Description of the task: Pick up the account of installing a second table mount in the van and continue it from its final sentence.

We tested this new installation by driving to Galveston and back, given that it's too hot to go anywhere else at this time of year, and given that Galveston offers a good test drive because of the reliable onshore breeze.  The Koni struts did help to dampen certain large-scale oscillations, especially vertical bounces.  However, there's still more sway in the front end than I would like, and I'm not sure if anything can be done about that.  Maybe I'll research Sprinter Forum.

Direct link:


Sunday, May 13, 2018


I don't think I mentioned this in Part 1, but when I ordered that Lagun table from Merry Ol' England, I bought an extra receiver.  Today with some help from DH, the second mount got installed in the rear of our Airstream Interstate.  I've covered some of these installation ideas in Part 1, so this post is mainly a photo tour.

There is one place in the rear of our van, a cabinetry bulkhead, that was fit to receive this second mount.  It looked like this:
It's mostly a void space the frame of which doubles as a jack-knife couch support. 
As with the front mount, the under-blocking had to be as non-hooking as possible (no busted shins on sharp corners), and it had to conform to the available space, which in this case was narrower than what had been available at the front.  Therefore, rather than cutting a standard 45 degree angle on the block, I had to compute the angle instead.

Given information:
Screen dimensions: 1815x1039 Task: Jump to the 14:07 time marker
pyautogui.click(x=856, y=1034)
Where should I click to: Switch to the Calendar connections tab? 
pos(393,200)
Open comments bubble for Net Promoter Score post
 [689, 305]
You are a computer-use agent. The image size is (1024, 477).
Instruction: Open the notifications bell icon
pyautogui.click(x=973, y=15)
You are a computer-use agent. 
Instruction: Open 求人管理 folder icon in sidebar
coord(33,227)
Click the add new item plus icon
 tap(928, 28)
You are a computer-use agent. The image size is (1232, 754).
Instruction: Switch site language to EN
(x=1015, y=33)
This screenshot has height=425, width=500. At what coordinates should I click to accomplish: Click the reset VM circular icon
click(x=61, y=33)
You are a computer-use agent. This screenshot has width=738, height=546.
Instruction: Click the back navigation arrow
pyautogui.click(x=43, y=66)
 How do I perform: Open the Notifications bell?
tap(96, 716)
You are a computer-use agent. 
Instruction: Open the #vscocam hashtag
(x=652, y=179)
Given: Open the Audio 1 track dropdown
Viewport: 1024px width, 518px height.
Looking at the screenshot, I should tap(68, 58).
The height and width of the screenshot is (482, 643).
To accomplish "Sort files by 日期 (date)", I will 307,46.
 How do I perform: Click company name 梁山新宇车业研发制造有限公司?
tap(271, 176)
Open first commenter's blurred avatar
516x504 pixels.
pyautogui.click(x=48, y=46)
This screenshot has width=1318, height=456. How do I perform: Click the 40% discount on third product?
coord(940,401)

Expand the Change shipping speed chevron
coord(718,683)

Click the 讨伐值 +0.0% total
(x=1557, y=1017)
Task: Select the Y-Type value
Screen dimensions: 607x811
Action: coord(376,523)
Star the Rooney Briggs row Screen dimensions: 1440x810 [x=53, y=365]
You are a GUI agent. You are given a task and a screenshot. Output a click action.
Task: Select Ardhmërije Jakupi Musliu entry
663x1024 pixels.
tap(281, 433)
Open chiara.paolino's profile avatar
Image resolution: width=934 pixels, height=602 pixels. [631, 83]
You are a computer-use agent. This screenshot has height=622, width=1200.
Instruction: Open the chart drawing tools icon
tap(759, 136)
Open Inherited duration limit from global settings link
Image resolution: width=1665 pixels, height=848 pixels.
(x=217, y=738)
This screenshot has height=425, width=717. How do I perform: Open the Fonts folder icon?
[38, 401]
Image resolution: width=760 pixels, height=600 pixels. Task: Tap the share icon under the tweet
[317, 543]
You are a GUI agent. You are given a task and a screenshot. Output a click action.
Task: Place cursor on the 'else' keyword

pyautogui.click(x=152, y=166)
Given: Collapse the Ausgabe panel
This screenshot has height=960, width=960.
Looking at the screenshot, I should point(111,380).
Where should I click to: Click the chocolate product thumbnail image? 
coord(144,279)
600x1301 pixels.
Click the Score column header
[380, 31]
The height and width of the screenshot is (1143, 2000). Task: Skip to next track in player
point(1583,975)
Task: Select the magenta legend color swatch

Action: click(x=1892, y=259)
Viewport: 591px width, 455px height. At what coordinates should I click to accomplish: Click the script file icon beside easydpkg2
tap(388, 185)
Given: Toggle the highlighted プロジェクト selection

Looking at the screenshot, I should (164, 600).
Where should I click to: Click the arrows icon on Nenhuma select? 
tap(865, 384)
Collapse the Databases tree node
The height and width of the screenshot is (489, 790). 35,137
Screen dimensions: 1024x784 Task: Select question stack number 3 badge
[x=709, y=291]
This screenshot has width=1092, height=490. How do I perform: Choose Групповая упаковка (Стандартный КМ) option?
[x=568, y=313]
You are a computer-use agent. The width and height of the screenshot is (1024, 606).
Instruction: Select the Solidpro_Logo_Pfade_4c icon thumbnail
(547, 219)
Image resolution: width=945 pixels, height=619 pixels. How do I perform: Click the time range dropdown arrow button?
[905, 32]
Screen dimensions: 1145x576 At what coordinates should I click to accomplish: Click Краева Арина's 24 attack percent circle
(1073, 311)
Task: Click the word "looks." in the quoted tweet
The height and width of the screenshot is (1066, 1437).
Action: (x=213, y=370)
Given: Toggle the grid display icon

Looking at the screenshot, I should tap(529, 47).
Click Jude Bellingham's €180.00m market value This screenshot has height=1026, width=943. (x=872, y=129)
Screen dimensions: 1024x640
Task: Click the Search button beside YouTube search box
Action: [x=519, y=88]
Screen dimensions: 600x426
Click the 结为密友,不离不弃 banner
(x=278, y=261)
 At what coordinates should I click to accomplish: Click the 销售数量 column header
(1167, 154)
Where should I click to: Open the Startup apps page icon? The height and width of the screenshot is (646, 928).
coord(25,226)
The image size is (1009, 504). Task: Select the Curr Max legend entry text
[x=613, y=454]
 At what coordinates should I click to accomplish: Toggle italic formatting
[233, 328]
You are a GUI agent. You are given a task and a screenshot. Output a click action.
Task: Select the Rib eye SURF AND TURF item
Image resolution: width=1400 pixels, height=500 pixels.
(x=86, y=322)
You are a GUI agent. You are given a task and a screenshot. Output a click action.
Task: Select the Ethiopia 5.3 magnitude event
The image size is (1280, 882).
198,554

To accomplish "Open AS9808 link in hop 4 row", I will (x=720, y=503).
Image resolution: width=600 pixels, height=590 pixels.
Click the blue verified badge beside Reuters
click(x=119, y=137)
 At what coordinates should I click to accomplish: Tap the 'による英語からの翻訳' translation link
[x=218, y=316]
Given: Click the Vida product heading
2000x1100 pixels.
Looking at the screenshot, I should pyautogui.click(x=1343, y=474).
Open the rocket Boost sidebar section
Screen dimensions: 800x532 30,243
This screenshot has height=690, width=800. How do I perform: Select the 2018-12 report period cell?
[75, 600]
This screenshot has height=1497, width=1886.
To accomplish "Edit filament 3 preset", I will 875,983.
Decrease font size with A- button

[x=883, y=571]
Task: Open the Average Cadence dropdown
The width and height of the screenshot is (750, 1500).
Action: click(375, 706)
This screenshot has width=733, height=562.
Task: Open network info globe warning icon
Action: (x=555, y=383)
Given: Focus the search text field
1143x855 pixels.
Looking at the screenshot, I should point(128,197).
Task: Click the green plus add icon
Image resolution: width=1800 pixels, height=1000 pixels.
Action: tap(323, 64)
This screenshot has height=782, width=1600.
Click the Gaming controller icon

Exercise answer:
Trig!  I got to do trig!  I haven't been this excited since I had to solve two equations with two unknowns on one of my client's waste disposal cost matrices. 
Here's the view from above down into that space.  My bad for not vacuuming out the dog hair prior to taking the pic.
You can see that there's a structural cross-member spanning the space (the little shelf with the most dog hair on it).  That means that my rear blocking plate had to be cut in half for this one, vs. a solid plate in the front of the van.  Plus we decided to install a sheet metal top plate to strengthen the area further.  As usual, all my prototypes were first cut out of cardboard.

Like this.
And this.  It's a tight space behind there, so I fit the cardboard first, then chopped up the plywood backing plate that came with the extra receiver. 
Action shot - screw holes being drilled in the upper metal plate.
Post cutting and drilling, pre-painting. 

The three pieces coated and drying in the subtropical sun.
I didn't take pics of how I fashioned the block, because that process was much the same as in Part 1.  Attaching the block was simple - we clamped it on, and drilled holes all the way through.
Like this. 
Getting those plates on the rear side of the bulkhead was not as tough as you might think.
View from above.  We used L-brackets for redundant strengthening. 
There's the top plate.  It's black like the frame of the Atwood jack-knife couch.  We did have to remove the bottom half of the couch to make installation of this plate easier, but that's pretty easy - just four bolts.  
View from above with the couch down.  There's little risk of hitting the block because it does not protrude beyond the couch edge.  It sticks out just enough for the vertical support to clear the edge of the couch.
There's the vertical member, sans table top.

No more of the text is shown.